Scientists at Stanford’s School on Earth, Energy and Environmental Sciences have found a way to use satellites to predict crop yields.

The research team, led by Kaiyu Guan, is using satellites that measure solar-induced fluorescence, which is emitted by growing plants. Satellites have been used by NASA since 1972 to use "greenness," which is the color of reflected sunlight, to map plant cover over the globe.
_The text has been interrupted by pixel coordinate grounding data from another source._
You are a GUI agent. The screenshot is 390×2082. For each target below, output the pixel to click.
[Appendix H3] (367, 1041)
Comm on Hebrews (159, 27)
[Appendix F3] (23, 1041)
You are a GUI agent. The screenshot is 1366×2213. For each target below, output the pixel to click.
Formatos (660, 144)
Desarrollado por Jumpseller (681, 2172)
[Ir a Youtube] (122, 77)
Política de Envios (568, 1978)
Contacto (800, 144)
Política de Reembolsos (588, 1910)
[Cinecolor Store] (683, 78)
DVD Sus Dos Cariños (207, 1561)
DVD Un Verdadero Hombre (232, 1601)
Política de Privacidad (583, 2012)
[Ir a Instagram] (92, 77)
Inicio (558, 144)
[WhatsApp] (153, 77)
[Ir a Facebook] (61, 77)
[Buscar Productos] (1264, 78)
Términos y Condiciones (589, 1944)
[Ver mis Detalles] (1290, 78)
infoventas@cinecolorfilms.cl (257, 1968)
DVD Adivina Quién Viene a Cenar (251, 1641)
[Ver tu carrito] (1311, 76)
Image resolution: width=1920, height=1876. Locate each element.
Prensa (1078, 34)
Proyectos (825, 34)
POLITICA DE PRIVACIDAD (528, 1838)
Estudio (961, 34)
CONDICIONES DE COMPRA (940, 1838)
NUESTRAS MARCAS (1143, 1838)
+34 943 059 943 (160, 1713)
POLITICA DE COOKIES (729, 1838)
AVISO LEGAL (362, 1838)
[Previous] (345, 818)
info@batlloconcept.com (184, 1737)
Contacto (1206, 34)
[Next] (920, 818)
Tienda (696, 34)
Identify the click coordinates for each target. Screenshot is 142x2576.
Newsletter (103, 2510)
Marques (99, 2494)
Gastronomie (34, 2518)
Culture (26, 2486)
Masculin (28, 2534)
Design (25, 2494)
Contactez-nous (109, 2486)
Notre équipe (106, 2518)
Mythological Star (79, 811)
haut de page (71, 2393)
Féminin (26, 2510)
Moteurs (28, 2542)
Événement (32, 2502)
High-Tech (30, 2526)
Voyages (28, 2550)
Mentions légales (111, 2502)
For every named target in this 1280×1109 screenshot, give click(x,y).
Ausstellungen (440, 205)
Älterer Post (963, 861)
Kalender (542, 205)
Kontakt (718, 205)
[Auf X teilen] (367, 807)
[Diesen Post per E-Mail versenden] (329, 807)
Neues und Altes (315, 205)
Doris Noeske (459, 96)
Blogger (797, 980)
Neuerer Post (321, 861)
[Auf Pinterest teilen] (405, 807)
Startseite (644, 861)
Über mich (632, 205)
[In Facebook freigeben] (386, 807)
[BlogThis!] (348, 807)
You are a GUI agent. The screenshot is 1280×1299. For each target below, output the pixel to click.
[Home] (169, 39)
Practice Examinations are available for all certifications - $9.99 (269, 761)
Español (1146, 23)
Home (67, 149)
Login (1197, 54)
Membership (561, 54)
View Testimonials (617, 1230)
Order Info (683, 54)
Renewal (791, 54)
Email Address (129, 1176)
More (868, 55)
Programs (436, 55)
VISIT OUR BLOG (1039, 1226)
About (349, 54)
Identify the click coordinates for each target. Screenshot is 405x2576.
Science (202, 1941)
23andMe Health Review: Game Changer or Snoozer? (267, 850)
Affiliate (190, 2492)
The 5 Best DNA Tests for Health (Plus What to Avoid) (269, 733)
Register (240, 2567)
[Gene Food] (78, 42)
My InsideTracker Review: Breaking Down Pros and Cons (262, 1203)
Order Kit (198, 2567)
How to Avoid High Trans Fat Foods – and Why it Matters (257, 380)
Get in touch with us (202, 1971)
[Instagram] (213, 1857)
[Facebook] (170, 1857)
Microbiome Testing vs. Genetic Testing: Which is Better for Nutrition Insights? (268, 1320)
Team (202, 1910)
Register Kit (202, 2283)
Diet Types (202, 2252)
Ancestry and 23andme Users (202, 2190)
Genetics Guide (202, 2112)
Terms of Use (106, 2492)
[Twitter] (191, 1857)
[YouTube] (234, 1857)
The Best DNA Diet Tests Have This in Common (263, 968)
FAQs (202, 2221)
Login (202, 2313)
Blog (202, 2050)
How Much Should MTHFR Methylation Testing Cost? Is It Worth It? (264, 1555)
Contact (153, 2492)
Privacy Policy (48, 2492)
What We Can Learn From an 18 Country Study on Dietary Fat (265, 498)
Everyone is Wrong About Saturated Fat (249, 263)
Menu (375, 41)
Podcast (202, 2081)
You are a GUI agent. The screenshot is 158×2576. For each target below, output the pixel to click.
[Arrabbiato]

"This was an amazing breakthrough that fundamentally changed the way we view or planet," Joe Berry, professor of global ecology at the Carnegie Institution for Science and a co-author of the study, said. "However, these vegetation maps are not ideal predictors of crop productivity. What we need to know is growth rate rather than greenness."

The study, published in the journal Global Change Biology, showed that researchers can tell what size plant yield is expected but cannot measure flux. "What we need to measure is flux – the carbon dioxide that is exchanged between plants and the atmosphere – to understand photosynthesis and plant growth," Guan said. "How do you use color to infer flux? That's a big gap."

The research team plans to continue its research in the United States while trying to expand to other parts of the world.

"In the future, we hope to directly use this technology to monitor global food production, for example in China or Brazil, or even in your backyard," Guan said.